EXERCISE PASSAGE -

BACKGROUND AND AIMS: We applied advanced magnetic resonance imaging and Voxed based Morphometry analysis to assess brain tissue density to 48 patients with cirrhosis without overt hepatic encephalopathy (17 Child A, 13 Child B, and 18 Child C) and 51 healthy subjects matched for age and sex. Seventeen patients had history of overt hepatic encephalopathy, 8 of them had minimal hepatic encephalopathy al inclusion, 10 other patients had minimal hepatic encephalopathy at inclusion but without history of previous overt hepatic encephalopathy. Finally, 21 patients had none of these features.
RESULTS: Patients with cirrhosis presented decreased brain density in many areas of the grey and white matter. The extension and size of the affected areas were greater in patients with alcoholic cirrhosis than in those with post-hepatitic cirrhosis and correlated directly with the degree of liver failure and cerebral dysfunction (as estimated by neuropsychological tests and the antecedent of overt hepatic encephalopathy). Twelve additional patients with cirrhosis submitted to liver transplantation were explored after a median time of 11 months (7-50 months) after liver transplant. At the time of liver transplantation 3 patients belonged to the class A of the Child Pugh classification, 5 to class B and 4 to class C. Compared to healthy subjects, liver transplant patients showed areas of reduced brain density in both grey and white matter.
CONCLUSIONS: These results indicate that loss of brain tissue density is common in cirrhosis, progresses during the course of the disease, is greater in patients with history of hepatic encephalopathy and persist after liver transplantation. The significance, physiopathology and clinical relevance of this abnormality cannot be ascertained from the current study.

DATASET EXCERPTS -

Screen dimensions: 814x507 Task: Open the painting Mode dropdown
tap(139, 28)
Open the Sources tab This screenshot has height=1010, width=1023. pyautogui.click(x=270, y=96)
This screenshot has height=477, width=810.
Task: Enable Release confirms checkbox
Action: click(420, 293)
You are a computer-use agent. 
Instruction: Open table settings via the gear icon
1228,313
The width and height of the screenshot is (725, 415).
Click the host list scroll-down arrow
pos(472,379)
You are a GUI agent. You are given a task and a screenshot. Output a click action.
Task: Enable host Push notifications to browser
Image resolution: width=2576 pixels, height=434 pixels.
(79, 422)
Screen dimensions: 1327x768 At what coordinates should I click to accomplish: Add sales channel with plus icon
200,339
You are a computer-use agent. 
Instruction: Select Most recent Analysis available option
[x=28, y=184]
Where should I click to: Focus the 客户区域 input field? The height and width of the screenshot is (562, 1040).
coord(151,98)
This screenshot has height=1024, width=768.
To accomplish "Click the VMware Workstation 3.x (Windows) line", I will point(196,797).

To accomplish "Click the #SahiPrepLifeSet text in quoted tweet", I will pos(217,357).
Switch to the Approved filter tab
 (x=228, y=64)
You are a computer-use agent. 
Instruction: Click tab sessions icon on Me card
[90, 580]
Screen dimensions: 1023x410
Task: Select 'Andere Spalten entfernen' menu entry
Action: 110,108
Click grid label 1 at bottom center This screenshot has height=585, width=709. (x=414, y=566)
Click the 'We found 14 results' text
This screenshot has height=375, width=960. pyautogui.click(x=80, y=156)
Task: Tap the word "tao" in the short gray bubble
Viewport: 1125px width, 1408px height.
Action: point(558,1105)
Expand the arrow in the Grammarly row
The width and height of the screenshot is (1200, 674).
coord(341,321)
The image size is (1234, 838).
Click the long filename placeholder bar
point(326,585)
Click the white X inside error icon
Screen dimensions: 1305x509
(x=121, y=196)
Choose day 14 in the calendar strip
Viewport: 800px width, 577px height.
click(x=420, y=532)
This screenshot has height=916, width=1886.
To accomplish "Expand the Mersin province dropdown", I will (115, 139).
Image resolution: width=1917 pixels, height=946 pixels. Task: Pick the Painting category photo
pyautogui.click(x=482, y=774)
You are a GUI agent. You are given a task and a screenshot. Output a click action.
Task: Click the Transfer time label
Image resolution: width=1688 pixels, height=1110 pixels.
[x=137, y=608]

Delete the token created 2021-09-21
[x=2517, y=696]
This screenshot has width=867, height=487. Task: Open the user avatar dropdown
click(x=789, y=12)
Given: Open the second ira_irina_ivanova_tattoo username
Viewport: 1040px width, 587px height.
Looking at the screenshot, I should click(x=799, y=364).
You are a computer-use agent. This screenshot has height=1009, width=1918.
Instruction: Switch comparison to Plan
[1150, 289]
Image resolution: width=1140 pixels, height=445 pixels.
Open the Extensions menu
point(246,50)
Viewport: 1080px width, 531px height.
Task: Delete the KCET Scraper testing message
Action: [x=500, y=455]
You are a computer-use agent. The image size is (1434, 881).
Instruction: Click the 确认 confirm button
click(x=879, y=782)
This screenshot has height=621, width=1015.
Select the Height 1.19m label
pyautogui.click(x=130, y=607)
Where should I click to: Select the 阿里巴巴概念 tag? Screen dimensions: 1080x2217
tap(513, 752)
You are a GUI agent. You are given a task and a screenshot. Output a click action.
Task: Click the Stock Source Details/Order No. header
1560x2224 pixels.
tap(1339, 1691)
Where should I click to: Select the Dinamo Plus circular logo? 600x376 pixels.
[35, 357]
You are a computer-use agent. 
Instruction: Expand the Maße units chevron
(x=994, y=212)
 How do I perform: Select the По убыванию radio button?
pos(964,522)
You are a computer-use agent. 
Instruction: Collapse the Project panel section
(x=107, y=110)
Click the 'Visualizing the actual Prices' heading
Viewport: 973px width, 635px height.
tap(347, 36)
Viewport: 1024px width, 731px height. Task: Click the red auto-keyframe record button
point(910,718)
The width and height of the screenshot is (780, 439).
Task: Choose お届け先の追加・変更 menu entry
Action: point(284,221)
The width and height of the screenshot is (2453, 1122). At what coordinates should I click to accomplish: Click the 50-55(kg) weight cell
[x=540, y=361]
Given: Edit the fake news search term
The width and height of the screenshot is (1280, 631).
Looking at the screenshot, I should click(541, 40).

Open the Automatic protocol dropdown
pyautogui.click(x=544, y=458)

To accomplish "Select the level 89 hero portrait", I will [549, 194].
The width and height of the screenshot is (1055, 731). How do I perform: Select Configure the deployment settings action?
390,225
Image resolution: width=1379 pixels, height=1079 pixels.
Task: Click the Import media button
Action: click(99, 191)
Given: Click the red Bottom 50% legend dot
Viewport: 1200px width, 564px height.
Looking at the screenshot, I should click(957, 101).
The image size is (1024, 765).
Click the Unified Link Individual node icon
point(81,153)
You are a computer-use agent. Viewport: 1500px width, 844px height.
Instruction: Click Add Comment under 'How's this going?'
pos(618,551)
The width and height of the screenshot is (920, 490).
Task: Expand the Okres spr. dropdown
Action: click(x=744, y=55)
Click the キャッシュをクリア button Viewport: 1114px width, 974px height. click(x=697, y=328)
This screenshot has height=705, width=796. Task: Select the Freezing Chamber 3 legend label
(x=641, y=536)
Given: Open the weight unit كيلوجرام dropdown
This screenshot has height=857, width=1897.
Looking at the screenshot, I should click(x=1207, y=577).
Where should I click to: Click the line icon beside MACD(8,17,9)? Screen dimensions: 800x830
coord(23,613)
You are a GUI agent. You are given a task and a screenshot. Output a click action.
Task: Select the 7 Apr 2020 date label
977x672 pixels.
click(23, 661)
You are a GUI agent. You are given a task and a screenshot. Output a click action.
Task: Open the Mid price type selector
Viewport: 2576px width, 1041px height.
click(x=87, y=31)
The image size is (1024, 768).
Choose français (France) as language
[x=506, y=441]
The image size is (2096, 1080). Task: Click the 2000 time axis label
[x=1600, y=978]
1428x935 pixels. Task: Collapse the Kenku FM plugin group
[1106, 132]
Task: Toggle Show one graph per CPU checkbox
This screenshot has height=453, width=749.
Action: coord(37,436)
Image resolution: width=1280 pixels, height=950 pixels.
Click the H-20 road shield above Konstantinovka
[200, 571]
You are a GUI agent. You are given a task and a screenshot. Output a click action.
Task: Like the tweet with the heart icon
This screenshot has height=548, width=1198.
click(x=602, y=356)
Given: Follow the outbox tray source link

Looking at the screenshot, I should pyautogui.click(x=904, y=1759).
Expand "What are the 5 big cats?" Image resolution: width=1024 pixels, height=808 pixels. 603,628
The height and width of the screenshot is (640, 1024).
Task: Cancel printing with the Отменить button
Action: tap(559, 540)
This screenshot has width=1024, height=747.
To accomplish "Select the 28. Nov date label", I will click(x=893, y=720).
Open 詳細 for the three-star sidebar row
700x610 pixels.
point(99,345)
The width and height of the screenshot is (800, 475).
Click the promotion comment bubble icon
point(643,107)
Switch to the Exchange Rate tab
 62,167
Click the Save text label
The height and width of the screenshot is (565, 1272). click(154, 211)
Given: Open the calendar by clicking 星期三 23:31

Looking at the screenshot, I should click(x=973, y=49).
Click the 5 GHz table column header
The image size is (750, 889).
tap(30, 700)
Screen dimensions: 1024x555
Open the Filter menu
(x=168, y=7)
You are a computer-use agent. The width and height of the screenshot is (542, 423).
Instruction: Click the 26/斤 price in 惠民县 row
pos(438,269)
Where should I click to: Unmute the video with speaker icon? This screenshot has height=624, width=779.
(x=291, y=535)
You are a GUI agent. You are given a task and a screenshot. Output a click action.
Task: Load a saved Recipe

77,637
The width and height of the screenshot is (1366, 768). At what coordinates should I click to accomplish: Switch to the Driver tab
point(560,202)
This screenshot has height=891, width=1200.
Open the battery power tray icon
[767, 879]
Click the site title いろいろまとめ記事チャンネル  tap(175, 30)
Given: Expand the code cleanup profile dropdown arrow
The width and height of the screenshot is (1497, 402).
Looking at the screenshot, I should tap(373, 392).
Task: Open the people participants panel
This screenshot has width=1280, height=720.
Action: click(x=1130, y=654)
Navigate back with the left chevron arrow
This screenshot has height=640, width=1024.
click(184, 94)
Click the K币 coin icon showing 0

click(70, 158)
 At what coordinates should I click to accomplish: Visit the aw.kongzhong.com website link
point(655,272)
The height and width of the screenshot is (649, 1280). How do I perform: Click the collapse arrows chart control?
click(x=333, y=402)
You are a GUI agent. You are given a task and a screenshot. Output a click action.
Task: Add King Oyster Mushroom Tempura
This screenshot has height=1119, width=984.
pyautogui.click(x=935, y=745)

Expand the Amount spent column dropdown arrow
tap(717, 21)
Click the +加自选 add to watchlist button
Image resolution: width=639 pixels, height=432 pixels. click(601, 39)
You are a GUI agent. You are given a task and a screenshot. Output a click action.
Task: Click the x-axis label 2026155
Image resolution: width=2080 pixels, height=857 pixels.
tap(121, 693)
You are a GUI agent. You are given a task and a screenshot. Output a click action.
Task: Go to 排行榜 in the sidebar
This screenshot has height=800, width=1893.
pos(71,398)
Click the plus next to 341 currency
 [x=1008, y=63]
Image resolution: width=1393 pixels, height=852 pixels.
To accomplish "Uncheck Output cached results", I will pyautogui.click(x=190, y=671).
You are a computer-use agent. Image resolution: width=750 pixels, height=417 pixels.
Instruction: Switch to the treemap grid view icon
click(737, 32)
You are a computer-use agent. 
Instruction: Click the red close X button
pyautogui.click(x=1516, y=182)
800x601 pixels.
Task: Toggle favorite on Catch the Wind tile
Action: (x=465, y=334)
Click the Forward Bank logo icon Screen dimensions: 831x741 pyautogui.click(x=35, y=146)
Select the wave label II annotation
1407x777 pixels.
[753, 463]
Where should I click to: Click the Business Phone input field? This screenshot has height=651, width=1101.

YOUR TASKS -
A – Reproduce the part of the abstract on brain density in cirrhosis that opens with the words containing "BACKGROUND AND AIMS: We" and closes with "of these features.".
B – Decide whether each statement agrees with the abstract on brain density in cirrhosis, answering yes or no and quoting the words that settle it: (i) The healthy subjects were matched to the patients for age and sex. (ii) The affected brain areas were larger in post-hepatitic cirrhosis than in alcoholic cirrhosis. (iii) The transplant patients were explored a median of 11 months after liver transplant.
The records are material apart from the abstract on brain density in cirrhosis.

SET OF ANSWERS -
A –
BACKGROUND AND AIMS: We applied advanced magnetic resonance imaging and Voxed based Morphometry analysis to assess brain tissue density to 48 patients with cirrhosis without overt hepatic encephalopathy (17 Child A, 13 Child B, and 18 Child C) and 51 healthy subjects matched for age and sex. Seventeen patients had history of overt hepatic encephalopathy, 8 of them had minimal hepatic encephalopathy al inclusion, 10 other patients had minimal hepatic encephalopathy at inclusion but without history of previous overt hepatic encephalopathy. Finally, 21 patients had none of these features.

B –
(i) Yes: "51 healthy subjects matched for age and sex"
(ii) No: "The extension and size of the affected areas were greater in patients with alcoholic cirrhosis than in those with post-hepatitic cirrhosis"
(iii) Yes: "explored after a median time of 11 months (7-50 months) after liver transplant"